(Information given)
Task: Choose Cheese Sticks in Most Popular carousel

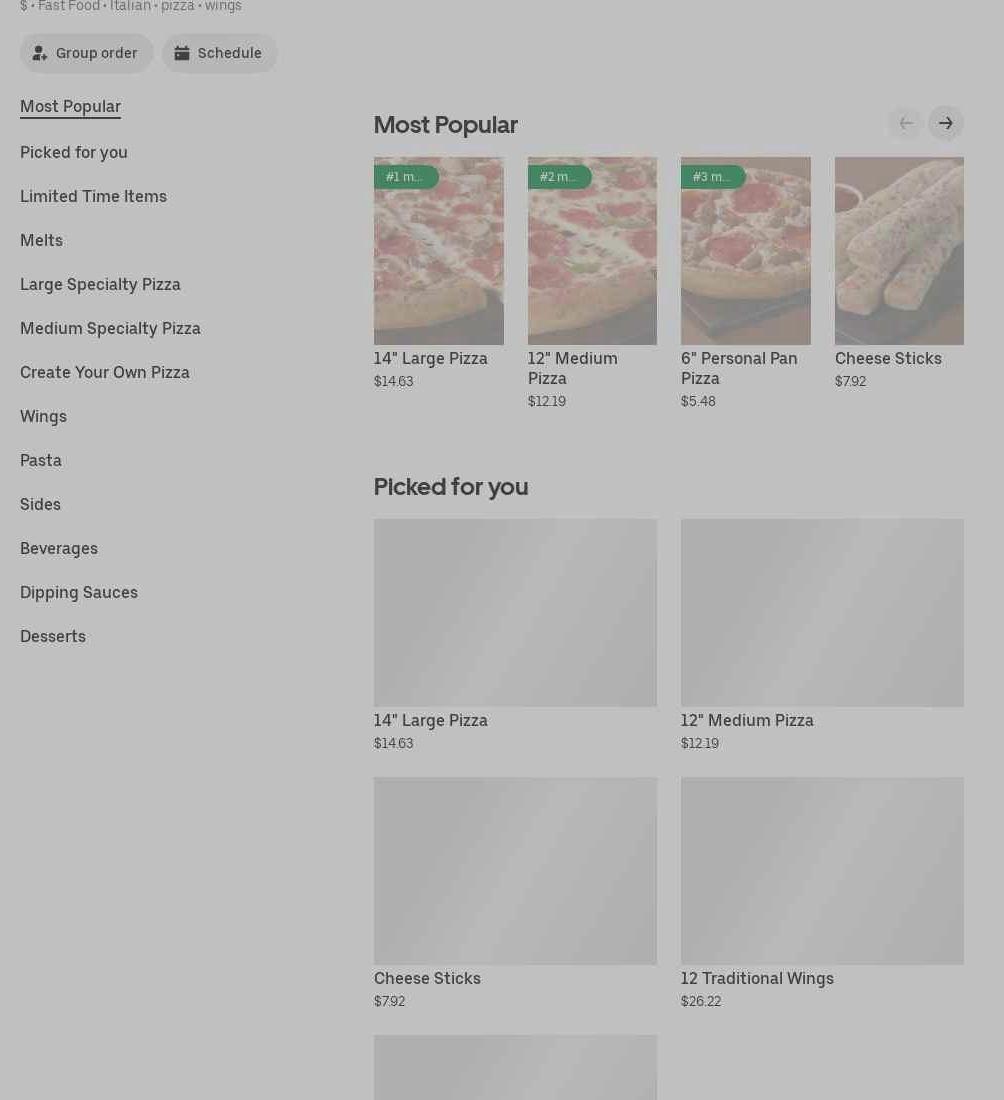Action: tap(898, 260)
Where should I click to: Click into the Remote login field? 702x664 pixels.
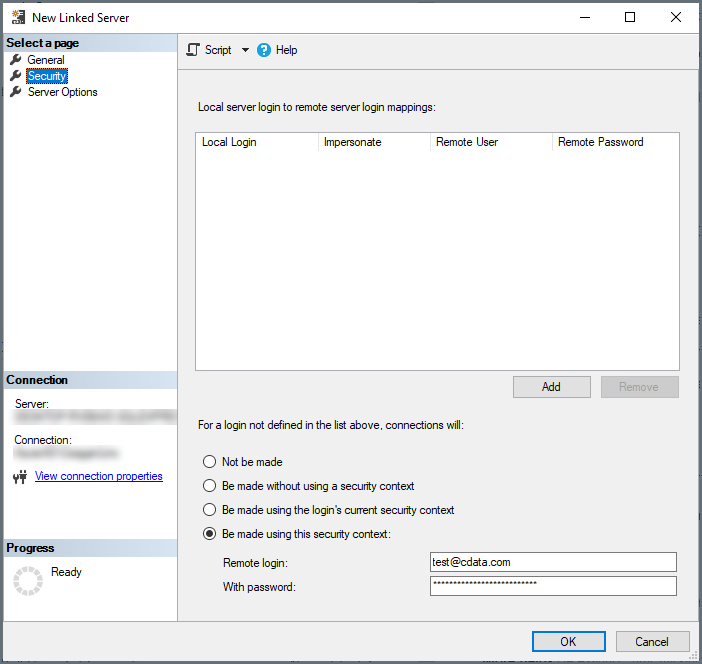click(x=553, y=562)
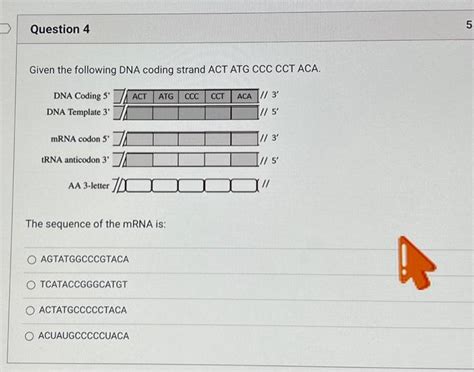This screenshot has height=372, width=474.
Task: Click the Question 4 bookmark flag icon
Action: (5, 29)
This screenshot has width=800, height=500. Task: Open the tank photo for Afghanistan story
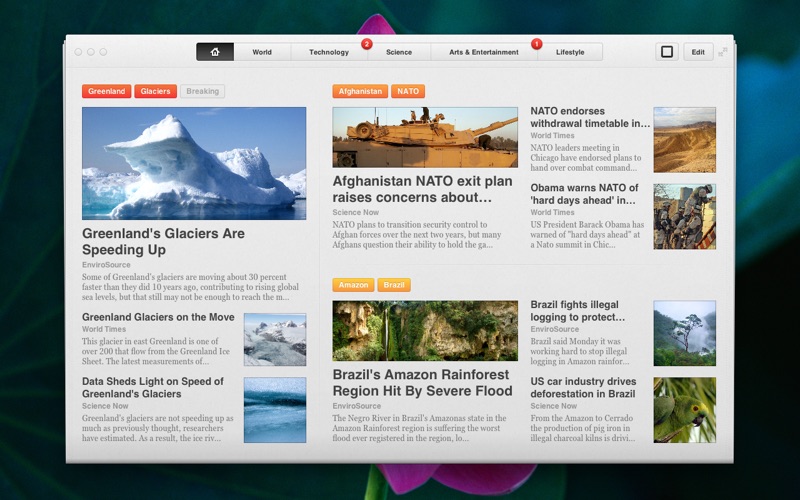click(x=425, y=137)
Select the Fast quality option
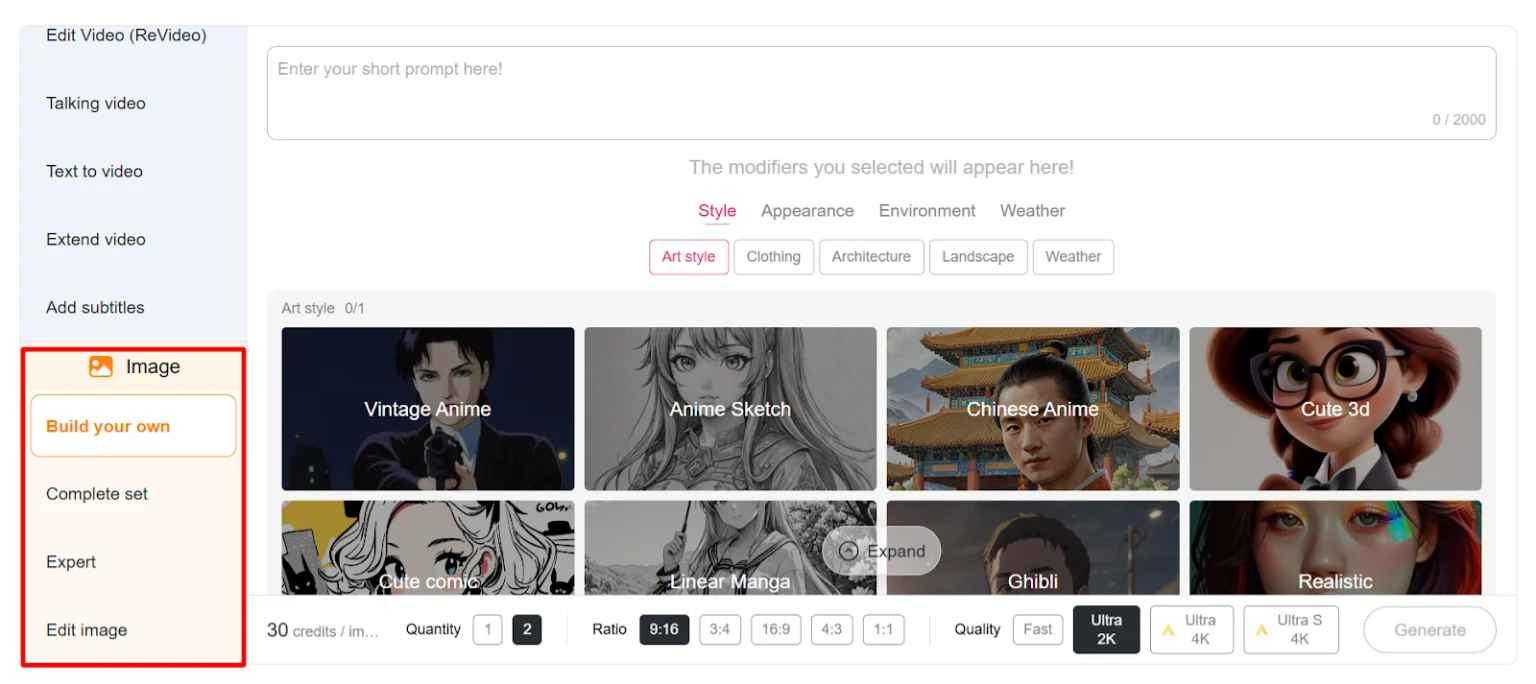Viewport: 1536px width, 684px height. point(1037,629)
(End Information given)
=== What is being asked ===
Working from the line that contains "Where should I" to the last line of the listing, please quote each line exactly, pictures excluded.

=== Task solution ===
Where should I click to: Click into the Remote login field? 702x664 pixels.
click(x=553, y=562)
This screenshot has height=372, width=474.
Task: Click the Question 4 bookmark flag icon
Action: (5, 29)
This screenshot has width=800, height=500. Task: Open the tank photo for Afghanistan story
click(x=425, y=137)
Select the Fast quality option
Viewport: 1536px width, 684px height. point(1037,629)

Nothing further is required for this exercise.